## Problem requirements
Find the line with "Mobile Site (168, 2519)" in the records below. Copy it and every line after it, up to and including the line with "Français (128, 2527)".

=== Supplied data ===

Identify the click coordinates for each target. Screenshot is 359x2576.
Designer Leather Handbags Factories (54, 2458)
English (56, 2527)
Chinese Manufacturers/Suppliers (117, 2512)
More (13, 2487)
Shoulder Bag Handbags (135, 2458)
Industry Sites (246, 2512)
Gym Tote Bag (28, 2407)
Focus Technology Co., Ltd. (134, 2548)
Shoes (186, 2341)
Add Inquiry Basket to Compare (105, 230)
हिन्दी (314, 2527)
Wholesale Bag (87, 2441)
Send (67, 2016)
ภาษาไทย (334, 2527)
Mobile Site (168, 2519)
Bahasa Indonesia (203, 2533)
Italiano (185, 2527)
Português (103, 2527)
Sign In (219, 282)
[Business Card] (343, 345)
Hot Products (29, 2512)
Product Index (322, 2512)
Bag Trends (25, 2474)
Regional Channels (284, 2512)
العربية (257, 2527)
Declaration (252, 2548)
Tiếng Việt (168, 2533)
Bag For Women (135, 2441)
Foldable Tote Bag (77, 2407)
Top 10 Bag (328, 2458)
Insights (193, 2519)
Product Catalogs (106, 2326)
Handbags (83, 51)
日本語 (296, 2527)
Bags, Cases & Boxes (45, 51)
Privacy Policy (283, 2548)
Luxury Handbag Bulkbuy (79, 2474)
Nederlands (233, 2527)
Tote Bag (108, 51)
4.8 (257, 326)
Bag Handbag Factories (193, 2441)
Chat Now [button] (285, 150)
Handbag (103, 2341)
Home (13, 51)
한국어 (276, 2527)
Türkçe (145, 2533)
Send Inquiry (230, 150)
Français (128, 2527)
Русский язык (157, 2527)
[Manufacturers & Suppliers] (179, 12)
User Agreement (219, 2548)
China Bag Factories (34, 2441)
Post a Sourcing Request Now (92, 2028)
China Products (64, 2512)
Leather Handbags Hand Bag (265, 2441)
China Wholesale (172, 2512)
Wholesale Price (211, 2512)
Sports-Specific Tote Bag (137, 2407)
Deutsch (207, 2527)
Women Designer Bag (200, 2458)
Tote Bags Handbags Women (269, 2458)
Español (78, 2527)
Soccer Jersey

===
=== Supplied data ===

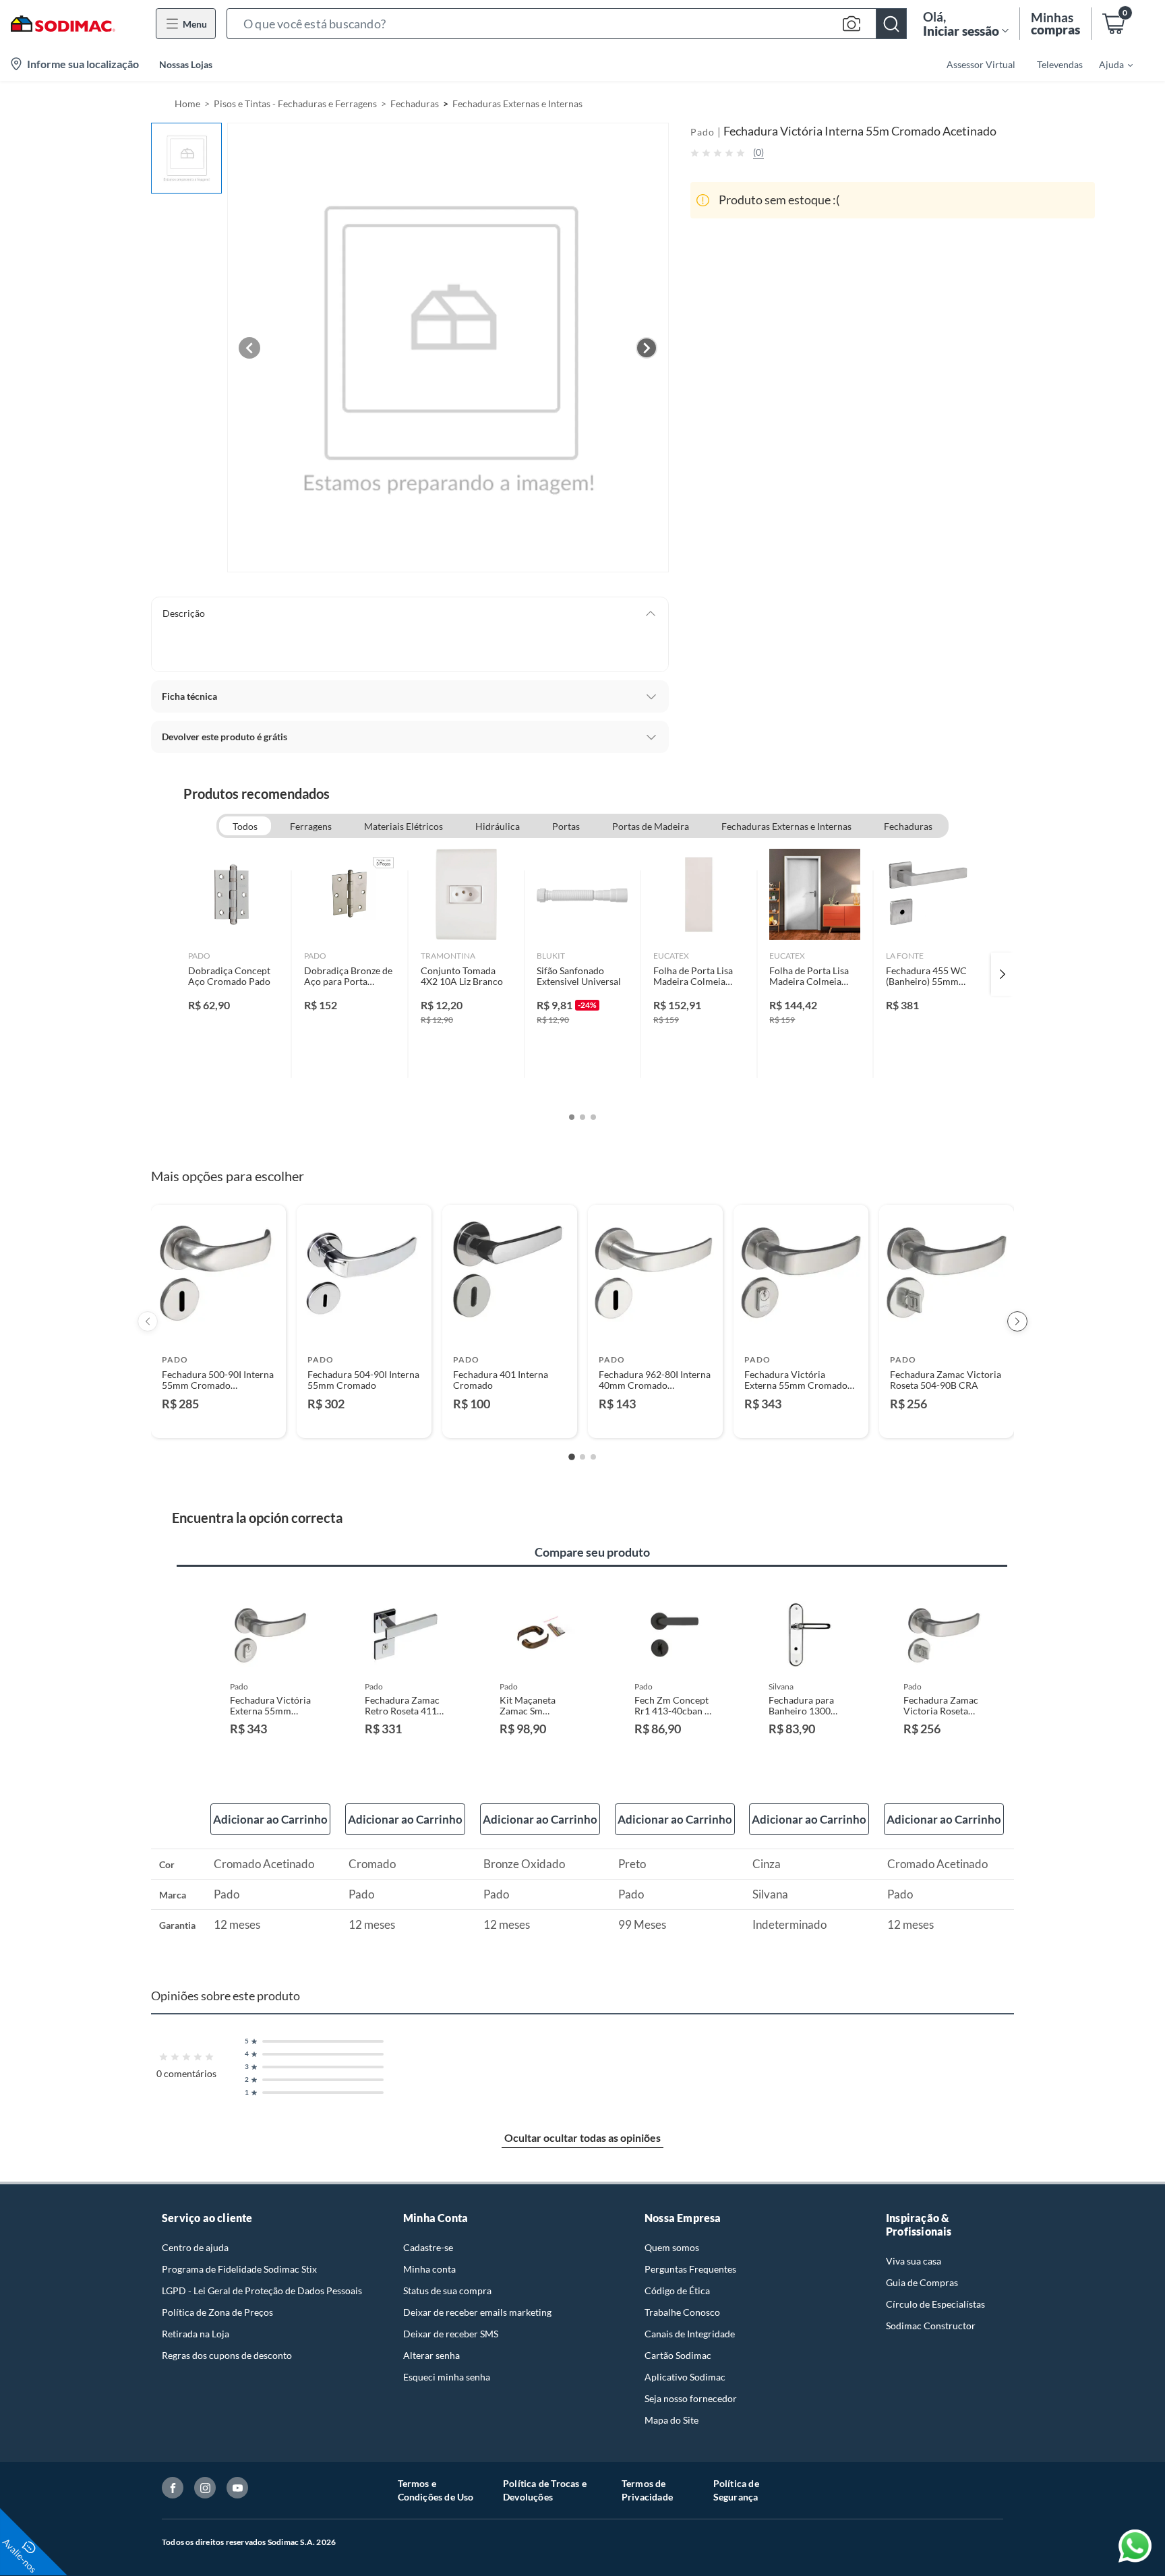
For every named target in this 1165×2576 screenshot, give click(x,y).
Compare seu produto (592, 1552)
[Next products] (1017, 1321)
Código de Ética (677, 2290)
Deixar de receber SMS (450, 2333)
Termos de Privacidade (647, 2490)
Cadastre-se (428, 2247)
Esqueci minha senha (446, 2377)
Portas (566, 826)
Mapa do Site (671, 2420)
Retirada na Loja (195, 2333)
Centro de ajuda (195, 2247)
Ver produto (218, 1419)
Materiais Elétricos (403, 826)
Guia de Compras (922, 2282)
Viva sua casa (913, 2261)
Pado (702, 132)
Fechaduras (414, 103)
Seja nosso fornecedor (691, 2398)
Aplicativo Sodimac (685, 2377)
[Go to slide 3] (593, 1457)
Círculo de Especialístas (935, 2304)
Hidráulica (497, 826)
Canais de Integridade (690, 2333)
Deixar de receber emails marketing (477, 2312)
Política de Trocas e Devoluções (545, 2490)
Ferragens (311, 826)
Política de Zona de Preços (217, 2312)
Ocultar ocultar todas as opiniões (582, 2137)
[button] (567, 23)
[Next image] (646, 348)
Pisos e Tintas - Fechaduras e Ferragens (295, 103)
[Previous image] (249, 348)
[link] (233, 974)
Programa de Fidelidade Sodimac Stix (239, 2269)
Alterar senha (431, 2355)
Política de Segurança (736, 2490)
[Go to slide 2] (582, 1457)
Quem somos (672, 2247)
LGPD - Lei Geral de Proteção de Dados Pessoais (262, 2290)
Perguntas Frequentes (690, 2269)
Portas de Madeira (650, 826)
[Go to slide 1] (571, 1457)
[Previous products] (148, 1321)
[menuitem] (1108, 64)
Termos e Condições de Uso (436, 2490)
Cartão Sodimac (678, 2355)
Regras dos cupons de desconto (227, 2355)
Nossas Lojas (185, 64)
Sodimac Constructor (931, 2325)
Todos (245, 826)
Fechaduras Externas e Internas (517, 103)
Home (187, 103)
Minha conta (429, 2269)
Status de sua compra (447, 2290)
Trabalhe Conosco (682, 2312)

===

## Answer section
Mobile Site (168, 2519)
Bahasa Indonesia (203, 2533)
Italiano (185, 2527)
Português (103, 2527)
Sign In (219, 282)
[Business Card] (343, 345)
Hot Products (29, 2512)
Product Index (322, 2512)
Bag Trends (25, 2474)
Regional Channels (284, 2512)
العربية (257, 2527)
Declaration (252, 2548)
Tiếng Việt (168, 2533)
Bag For Women (135, 2441)
Foldable Tote Bag (77, 2407)
Top 10 Bag (328, 2458)
Insights (193, 2519)
Product Catalogs (106, 2326)
Handbags (83, 51)
日本語 (296, 2527)
Bags, Cases & Boxes (45, 51)
Privacy Policy (283, 2548)
Luxury Handbag Bulkbuy (79, 2474)
Nederlands (233, 2527)
Tote Bag (108, 51)
4.8 (257, 326)
Bag Handbag Factories (193, 2441)
Chat Now [button] (285, 150)
Handbag (103, 2341)
Home (13, 51)
한국어 (276, 2527)
Türkçe (145, 2533)
Send Inquiry (230, 150)
Français (128, 2527)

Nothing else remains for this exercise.